Input data |
#####

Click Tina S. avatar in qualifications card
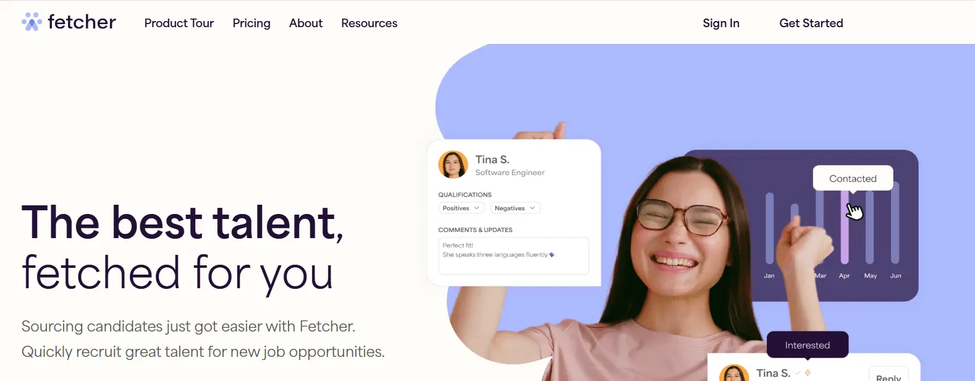The image size is (975, 381). 453,165
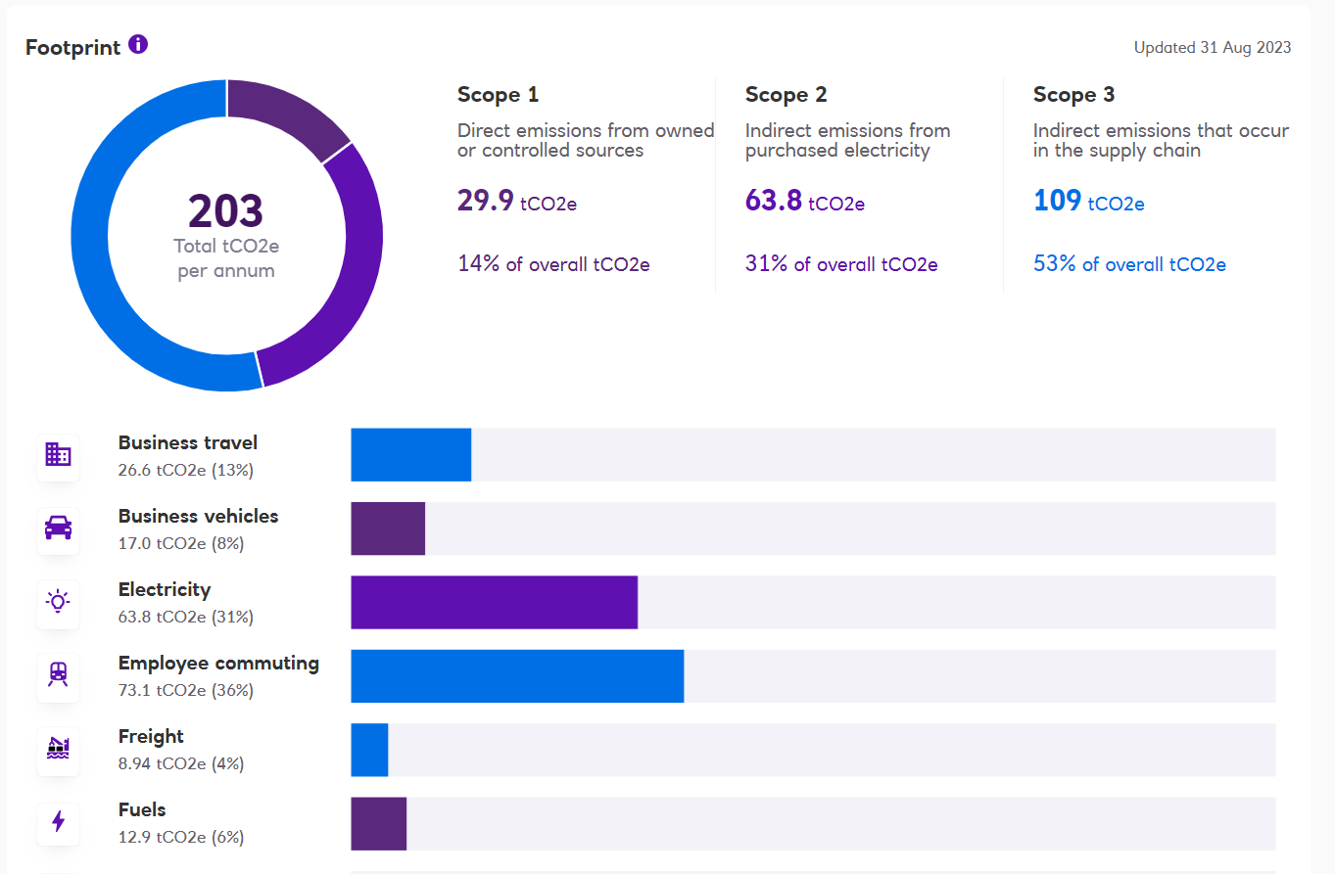Select the Electricity purple bar
The width and height of the screenshot is (1335, 874).
click(x=494, y=602)
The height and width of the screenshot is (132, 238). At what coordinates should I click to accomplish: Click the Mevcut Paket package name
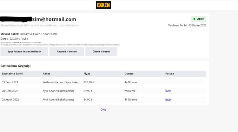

#####

What is asked | Rewrite all of the records above, putting "profile picture" in place of "avatar" and keeping everything else the same. Leave the pictures out.

Correct response |
Click Tina S. profile picture in qualifications card
The image size is (975, 381). 453,165
Select the Electricity purple bar
The width and height of the screenshot is (1335, 874).
click(x=494, y=602)
The height and width of the screenshot is (132, 238). At what coordinates should I click to accomplish: Click the Mevcut Paket package name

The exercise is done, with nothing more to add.